Los mineros requieren de las aguas corrientes
para librarse de los desechos tóxicos
que sus actividades generan (de lo contrario
el problema sería de ellos y no de otros),
pero esas mismas aguas son la base del sustento
de las comunidades quichuas que pescan aguas
abajo.
Como en todo conflicto, entran en juego las
relaciones de poder, y en ningún asunto
esto es más evidente que en el uso del
agua. El caso más extremo es la guerra,
como cuando a mediados del siglo pasado Israel
invadió Egipto, Siria y Jordania para
controlar las cabeceras del río Jordán,
después de un intento de Jordania por
desviar las vitales aguas para proyectos de
irrigación. Ahora, Israel utiliza el
70% del caudal de este río mientras que
sus vecinos sufren serias limitaciones. Pero
hay mecanismos más sutiles que la guerra.
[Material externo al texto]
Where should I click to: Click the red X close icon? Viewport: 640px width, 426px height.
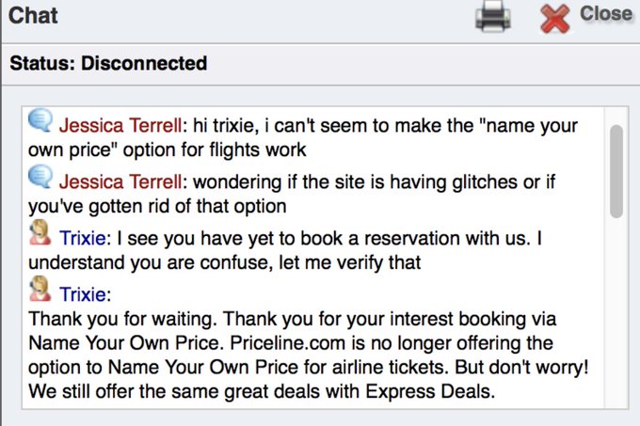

Tal vez el más extendido, y que incluso
es visto como la solución al despilfarro
y la ineficiente utilización del agua,
es su mercantilización. El argumento
es que si el agua costaría, la gente
la valoraría y cuidaría, y que
de esta manera el agua sería dirigida
a sus usos más rentables y productivos.
Hasta aquí todo bien, pero estos argumentos
se ven amenazados con el fantasma de la exclusión
que, en el caso del agua, significa la muerte.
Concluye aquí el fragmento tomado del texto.